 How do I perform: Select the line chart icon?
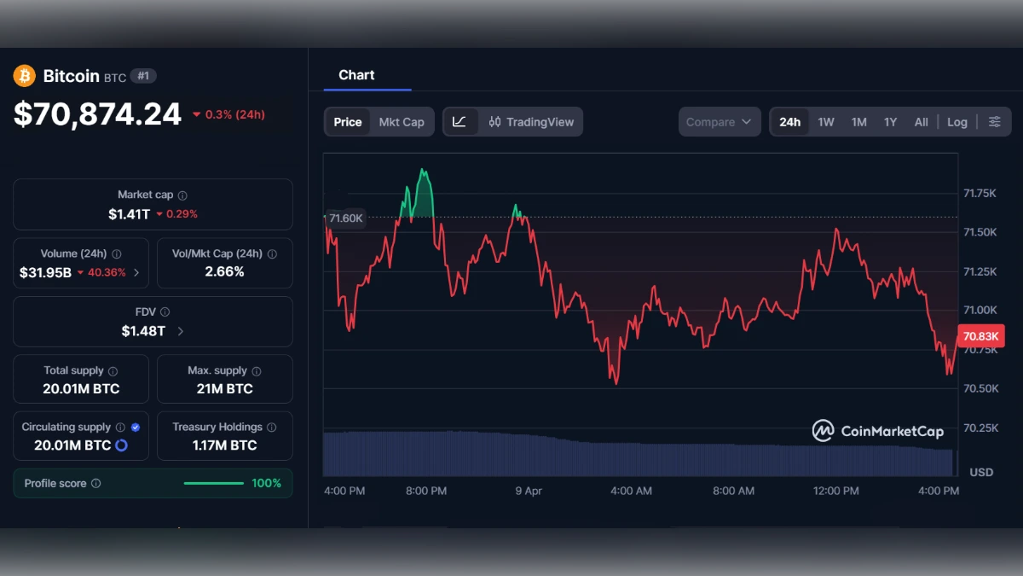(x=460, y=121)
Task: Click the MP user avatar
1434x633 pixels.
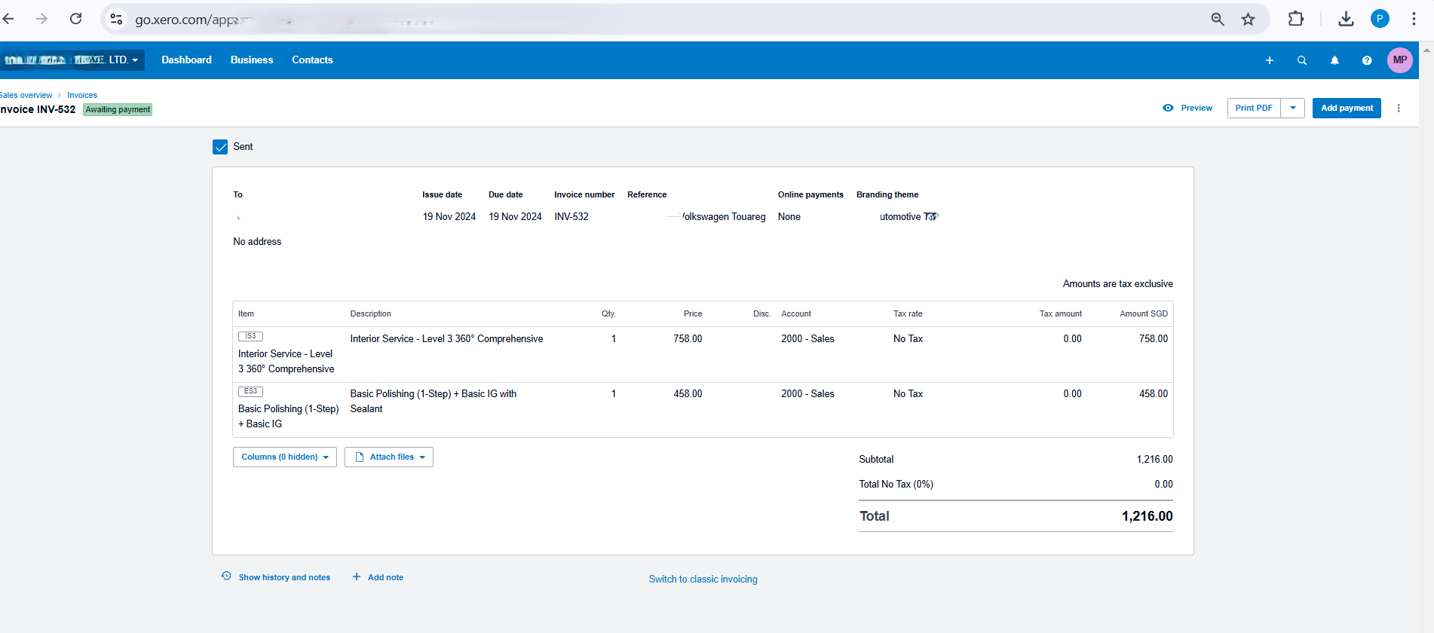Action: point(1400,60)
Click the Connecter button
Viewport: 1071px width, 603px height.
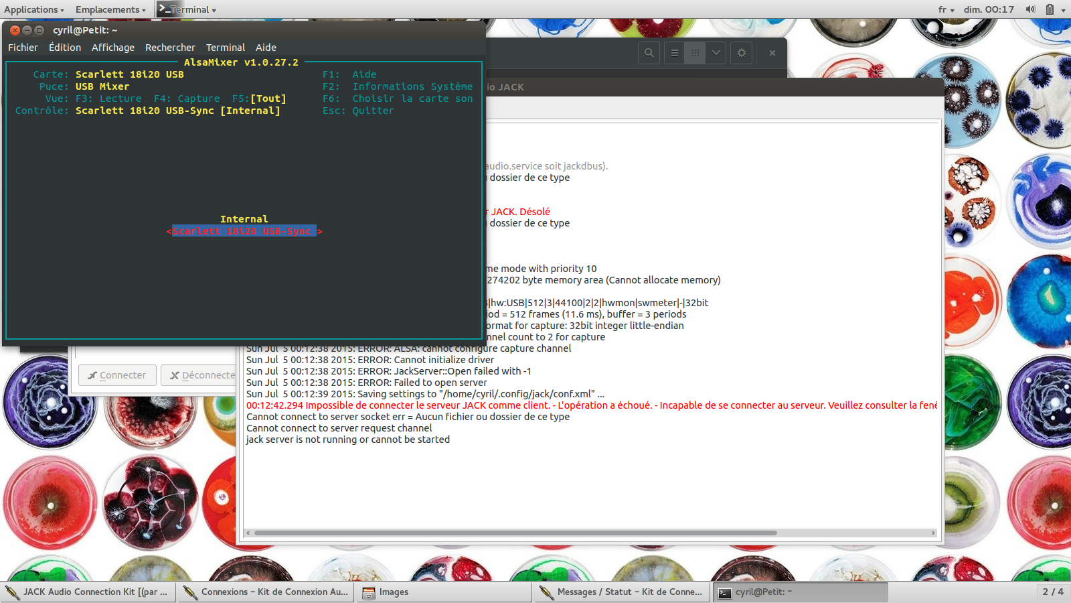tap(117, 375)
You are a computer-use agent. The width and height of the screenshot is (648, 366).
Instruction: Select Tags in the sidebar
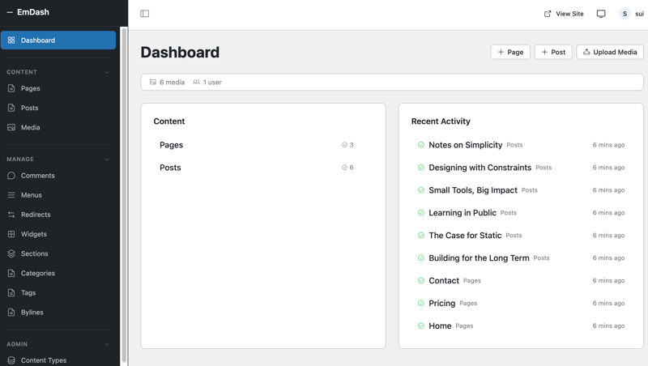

PROBLEM DETAILS:
Please reproduce only the lines from the one holding "Click the Connecter button" through the final line of the listing above, both included, with each picture left out.

WRITTEN RESPONSE:
Click the Connecter button
Viewport: 1071px width, 603px height.
tap(117, 375)
You are a computer-use agent. The width and height of the screenshot is (648, 366).
Instruction: Select Tags in the sidebar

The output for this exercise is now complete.